One year after Covid-19 shutdowns began, Silent Streets: Art in the Time of Pandemic reflects how it shaped a societal shift  

By Liz Rothaus Bertrand  

When the world came to a halt in early spring 2020, so did museums everywhere. Doors closed, shipments stopped, planned exhibitions were put on hold. Then cities across the nation erupted in protest, as communities faced a reckoning with long-term injustices and systemic racism. The concurrent events posed a challenge: How could the Mint best serve the community through the crisis and uprising, while also facing financial uncertainty and logistical challenges caused by the pandemic?  

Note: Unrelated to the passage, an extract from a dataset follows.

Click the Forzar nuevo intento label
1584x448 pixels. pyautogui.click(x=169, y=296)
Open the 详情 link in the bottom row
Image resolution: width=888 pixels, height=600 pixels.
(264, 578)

“This gave us [an] opportunity,” says Jen Sudul Edwards, PhD, the Mint’s chief curator and curator of contemporary art. “Instead of showing an exhibition that seemed incongruous with the times, we were able to construct something that reflected the times.”  

Silent Streets: Art in the Time of Pandemic opened April 21 at Mint Museum Uptown. The Mint commissioned new works by three North Carolina artists—Amy Bagwell, Antoine Williams, and Stacy Lynn Waddell. Their task: create works of art that respond to something that has happened since the pandemic began and reflects some change in their practice.  

CAPTURING A MOMENT WE’RE STILL EXPERIENCING  

As poet and mixed-media artist Amy Bagwell reflects on the past year, she lands on one overriding sensation: dissonance. Bagwell, who also teaches English at Central Piedmont Community College, watched her students grapple with both the dire consequences of COVID-19 and racial injustice. And yet she also heard people deny the virus’s existence and claim the protests were unjustified.  

“That dissonance is terrifying,” Bagwell says. “Absurd in a painful way.”  

Poetry she wrote during the Covid-19 pandemic inspired the three large-scale collages she created for Silent Streets. “As artists we’re trying to document this moment of multiple vexations,” Bagwell says, “but it will be an interim document because we’ll be going through this during and after the show. We don’t yet have the benefit of distance.”  

CONFRONTING SYSTEMIC RACISM  

Greensboro-based artist Antoine Williams says 2020 was shaping up to be a great year—but ended up being one of the worst. The pandemic upended his personal and professional lives while exposing, once again, systemic racism across the nation.  

An assistant professor of art at Guilford College, Williams says his work is influenced by critical race theory. For Silent Streets, his mixed-media work looks at the uprisings and their meaning. He explores the objectification of Black labor and culture, and the absurdity of public shock when Black people speak up against injustice.  

Creating during this challenging time has been cathartic, Williams says. “It’s a way of me shouting at the universe … or to feel like I’m contributing to this conversation.”  

RECLAIMING SYMBOLS OF POWER  

Artist Stacy Lynn Waddell of Durham often takes tools and uses them in new ways, redefining how we communicate. She has used branding irons on paper and acid to paint, among other experimental techniques.  

For Silent Streets, Waddell explores themes like representation and inclusion in symbols of power. Working alongside a master quilter, she used homemade textiles to create flags. By using a technique from a domestic realm and bringing it to a public sphere, she envisioned a way to reclaim symbols such as flags that are often weaponized, and explored how they could be redesigned to be more inclusive.  

“I think we’ll look back on this years later [and say] ‘This was an opportunity, even in all the bleak, difficult, sad lolling out of all of it,” Waddell says. “It’s still been an opportunity.”  

OTHER PANDEMIC-BORN PERSPECTIVES  

These three commissions form the core of the exhibition, but Silent Streets also features a wide spectrum of artists’ works during the pandemic. The exhibition also includes photo highlights from Diary of a Pandemic, a collaboration between Magnum Photos and National Geographic that features images taken by stranded photojournalists around the world in 2020.  

In the Pandemic Comics part of the exhibition, the focus is on how syndicated comic strips such as Pearls Before Swine, Liō, and Tank McNamara changed course suddenly as COVID-19 upended our lives. Silent Streets will also features As the Boundary Pulls Us Apart, a video and soundscape projection created by Charlotte artists Matt Steele and Ben Geller. 

 


 

Liz Rothaus Bertrand is a Charlotte-based freelance writer who has a love of the arts in all its forms.